Par conséquent, sans aller trop loin, on peut tout de même supposer que les négociations dureront au moins deux ans et qu'elles ne seront pas faciles. Si les rapports économiques se développent de façon assez dynamique, et si ce développement peut effectivement devenir la base du partenariat stratégique, en revanche, dans des sphères comme l'espace de sécurité intérieure et extérieure, l'envergure de la coopération pratique est certainement insuffisante. Pour que l'accord soit effectivement stratégique, il est important d'enregistrer des progrès dans tous les domaines, il faut équilibrer les partenariats économique et politique.

Enfin, il est temps de reconnaître que la Russie et l'UE sont non seulement partenaires stratégiques, mais aussi concurrents. Il est important de savoir de quel type sera cette concurrence. En élaborant cet accord de partenariat stratégique, il est possible d'assurer son développement transparent selon des règles établies, sur la base de la reconnaissance des intérêts mutuels.
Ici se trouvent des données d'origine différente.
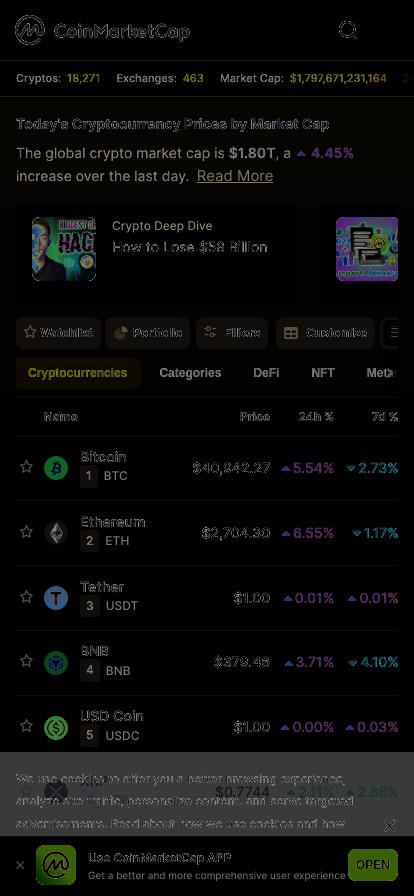
Task: Dismiss the cookie notice with X
Action: [389, 826]
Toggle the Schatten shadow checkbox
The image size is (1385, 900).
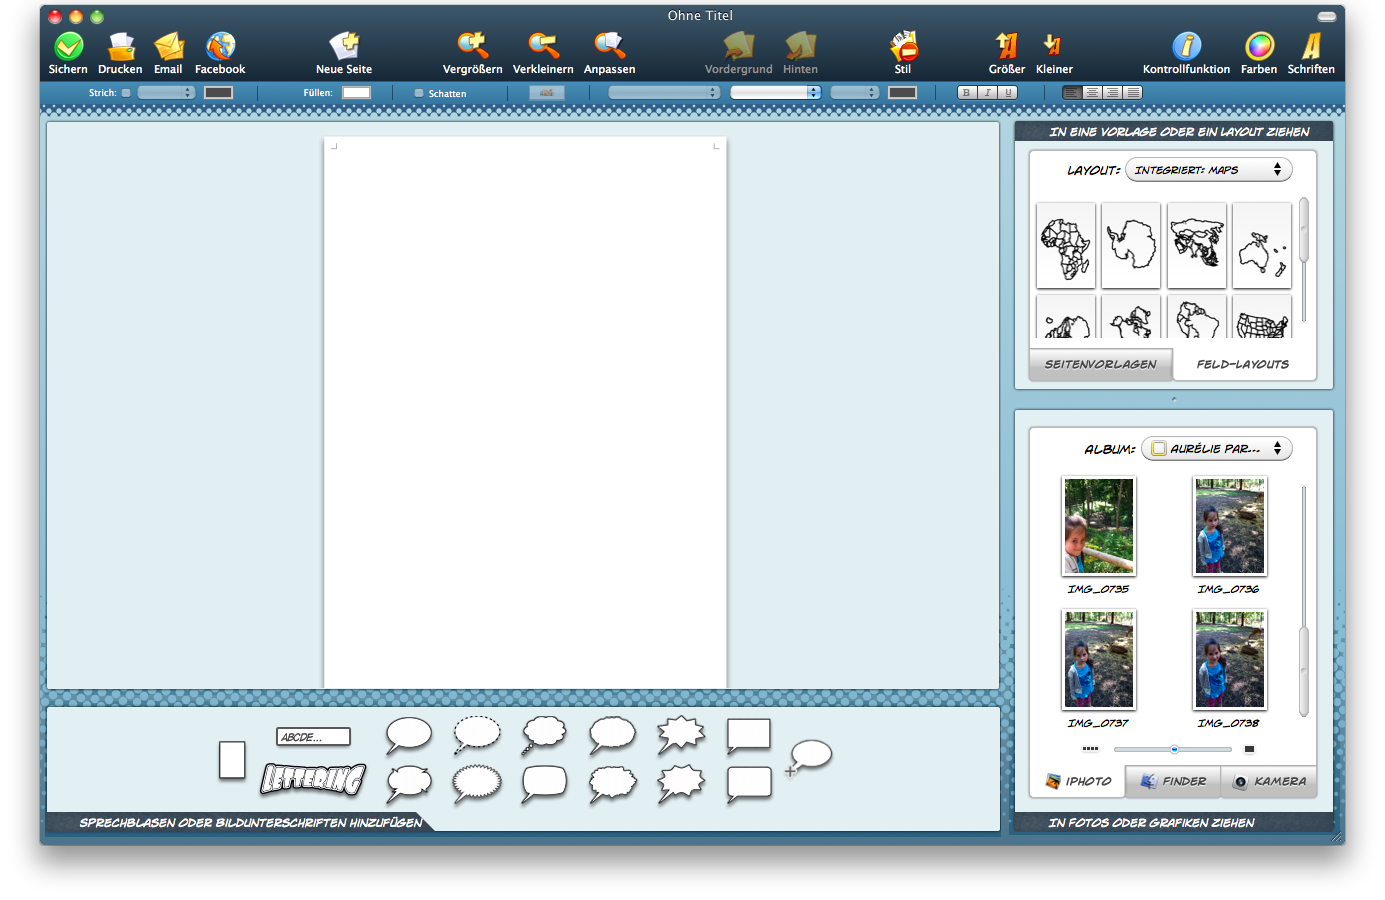[419, 93]
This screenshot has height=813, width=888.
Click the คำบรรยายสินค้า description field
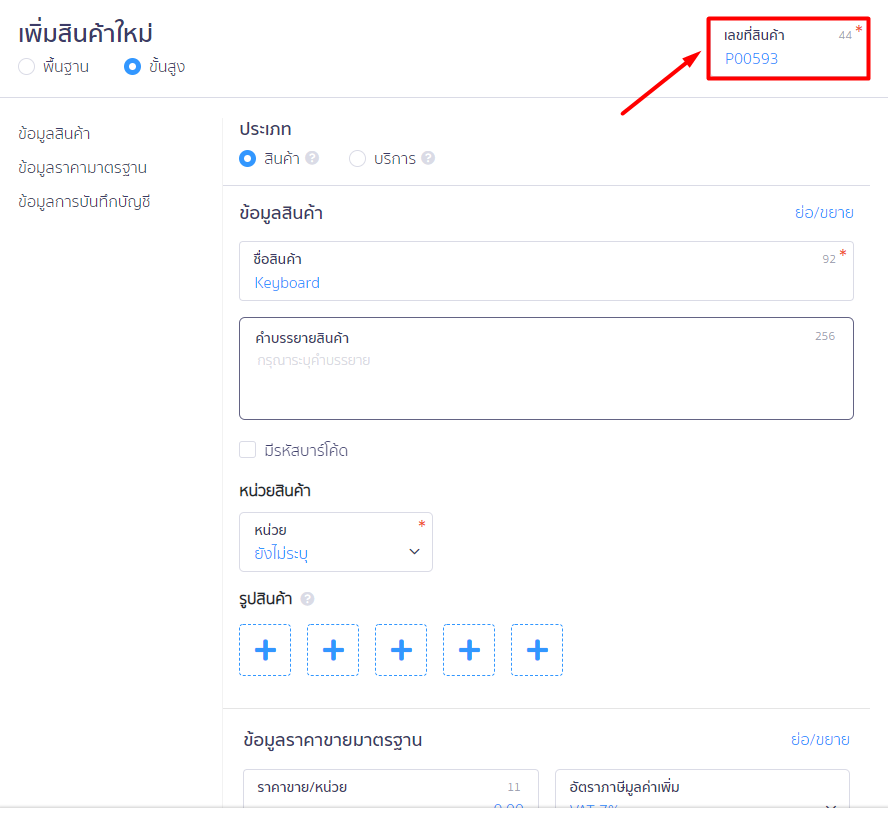546,368
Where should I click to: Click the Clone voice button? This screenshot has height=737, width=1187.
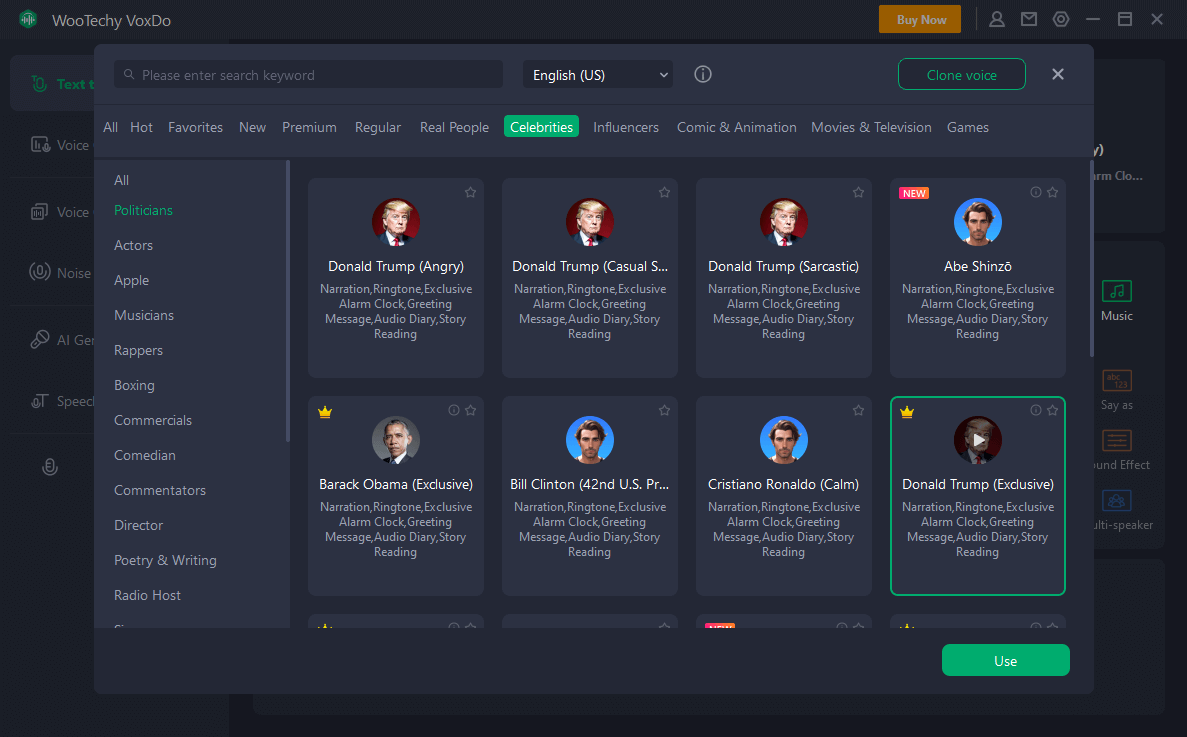click(x=961, y=75)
Une telle concurrence permettra d'éviter des conflits graves et de former un partenariat stratégique réel, et non pas un partenariat verbal entre deux voisins européens.

Dmitri Danilov est chef du département de la sécurité européenne de l'Institut de l'Europe de l'Académie russe des sciences.

Les opinions exprimées dans cet article sont laissées à la stricte responsabilité de l'auteur.